1. Systématique, taxonomie et classification

La systématique est l'étude de la diversité biologique. Son objet est de reconstituer la phylogénie, c'est-à-dire de décrire et d'expliquer l'origine de la diversité du vivant, d'identifier les organismes, de les classer en groupes appelés taxons et de comparer leurs caractères. Elle cherche donc à mettre en évidence les relations évolutives entre les organismes. La taxonomie (ou taxinomie) est la science de la théorie et de la pratique de la classification : elle énonce les règles de la nomenclature et de la coordination des catégories, autrement dit elle nomme et classe les espèces. Taxonomie et systématique sont indissociables.

La classification biologique, elle, est l'arrangement concret des êtres vivants en groupes selon des critères variables : typologiques (ressemblance à un type), phénétiques (ressemblance globale mesurée) ou phylogénétiques (ascendance commune). Deux opérations distinctes s'y superposent : regrouper des individus dans des classes d'après leurs ressemblances, puis hiérarchiser ces classes en les emboîtant les unes dans les autres selon des degrés de généralité croissants. C'est cette seconde opération qui crée véritablement une systématique. Le philosophe des sciences David Hull considérait la classification comme l'un des aspects les plus fondamentaux de la science.

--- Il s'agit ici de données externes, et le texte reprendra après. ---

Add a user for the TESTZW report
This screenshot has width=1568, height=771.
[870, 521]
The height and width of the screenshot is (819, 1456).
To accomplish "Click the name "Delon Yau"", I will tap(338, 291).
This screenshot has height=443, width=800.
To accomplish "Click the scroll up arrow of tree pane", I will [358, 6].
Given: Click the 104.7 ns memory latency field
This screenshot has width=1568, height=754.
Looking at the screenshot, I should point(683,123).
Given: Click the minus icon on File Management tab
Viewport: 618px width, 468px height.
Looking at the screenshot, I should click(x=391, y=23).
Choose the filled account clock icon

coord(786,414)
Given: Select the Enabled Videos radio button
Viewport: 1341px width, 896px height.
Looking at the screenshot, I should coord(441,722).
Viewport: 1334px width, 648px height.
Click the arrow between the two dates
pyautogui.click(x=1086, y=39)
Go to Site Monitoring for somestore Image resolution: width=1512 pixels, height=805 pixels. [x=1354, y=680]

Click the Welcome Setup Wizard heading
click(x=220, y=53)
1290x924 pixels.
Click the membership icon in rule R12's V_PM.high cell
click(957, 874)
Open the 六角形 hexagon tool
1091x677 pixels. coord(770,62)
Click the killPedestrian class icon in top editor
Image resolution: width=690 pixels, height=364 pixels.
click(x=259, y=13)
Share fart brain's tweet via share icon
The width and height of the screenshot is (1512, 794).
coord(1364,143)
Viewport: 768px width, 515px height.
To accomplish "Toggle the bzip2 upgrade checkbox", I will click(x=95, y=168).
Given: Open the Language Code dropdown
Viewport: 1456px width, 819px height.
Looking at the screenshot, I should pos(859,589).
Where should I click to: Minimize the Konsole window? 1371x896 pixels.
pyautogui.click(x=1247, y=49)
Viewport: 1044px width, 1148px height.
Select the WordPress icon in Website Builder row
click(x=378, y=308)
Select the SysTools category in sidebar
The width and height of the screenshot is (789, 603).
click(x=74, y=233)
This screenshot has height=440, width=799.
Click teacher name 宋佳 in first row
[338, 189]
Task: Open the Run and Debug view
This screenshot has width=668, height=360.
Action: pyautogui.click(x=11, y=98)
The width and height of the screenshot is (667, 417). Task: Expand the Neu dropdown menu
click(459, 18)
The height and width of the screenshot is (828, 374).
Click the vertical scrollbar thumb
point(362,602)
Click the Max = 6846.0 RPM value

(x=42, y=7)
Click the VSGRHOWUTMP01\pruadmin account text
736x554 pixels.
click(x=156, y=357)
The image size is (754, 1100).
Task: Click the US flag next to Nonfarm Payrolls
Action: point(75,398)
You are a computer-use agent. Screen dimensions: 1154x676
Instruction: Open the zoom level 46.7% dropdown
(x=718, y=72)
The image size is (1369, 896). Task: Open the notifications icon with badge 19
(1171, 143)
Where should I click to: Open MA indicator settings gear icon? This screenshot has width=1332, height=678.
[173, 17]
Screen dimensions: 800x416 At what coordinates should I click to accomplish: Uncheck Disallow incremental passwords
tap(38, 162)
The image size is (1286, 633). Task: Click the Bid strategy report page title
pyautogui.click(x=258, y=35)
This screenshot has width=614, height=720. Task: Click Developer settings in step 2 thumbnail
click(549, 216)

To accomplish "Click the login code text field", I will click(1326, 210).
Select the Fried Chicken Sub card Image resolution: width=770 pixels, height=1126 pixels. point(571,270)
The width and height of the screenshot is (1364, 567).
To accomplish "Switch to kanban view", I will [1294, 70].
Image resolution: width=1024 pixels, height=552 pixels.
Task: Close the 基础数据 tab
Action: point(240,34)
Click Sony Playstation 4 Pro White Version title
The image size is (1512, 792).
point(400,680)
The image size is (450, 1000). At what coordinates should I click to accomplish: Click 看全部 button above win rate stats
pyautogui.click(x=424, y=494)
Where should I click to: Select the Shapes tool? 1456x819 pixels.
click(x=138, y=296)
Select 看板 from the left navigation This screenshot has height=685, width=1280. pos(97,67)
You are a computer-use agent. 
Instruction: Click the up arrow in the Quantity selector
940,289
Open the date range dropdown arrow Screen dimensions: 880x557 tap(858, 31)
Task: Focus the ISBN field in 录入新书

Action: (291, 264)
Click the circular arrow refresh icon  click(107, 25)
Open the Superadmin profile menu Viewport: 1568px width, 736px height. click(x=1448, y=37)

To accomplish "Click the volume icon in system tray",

2. Pourquoi classer le vivant ?

Depuis l'Antiquité, les hommes cherchent à classer les êtres vivants ; Aristote (IVe siècle av. J.-C.) fut le pionnier d'une classification rationnelle. À l'origine, l'objectif était utilitaire — distinguer les plantes médicinales, les organismes comestibles ou toxiques — ou purement philosophique. Aujourd'hui, l'enjeu est scientifique : classer sert à comprendre l'histoire de la vie et l'évolution qui est à l'origine de la biodiversité actuelle. La systématique est aussi une discipline capitale pour la conservation : on ne protège correctement que ce qui est correctement identifié et inventorié.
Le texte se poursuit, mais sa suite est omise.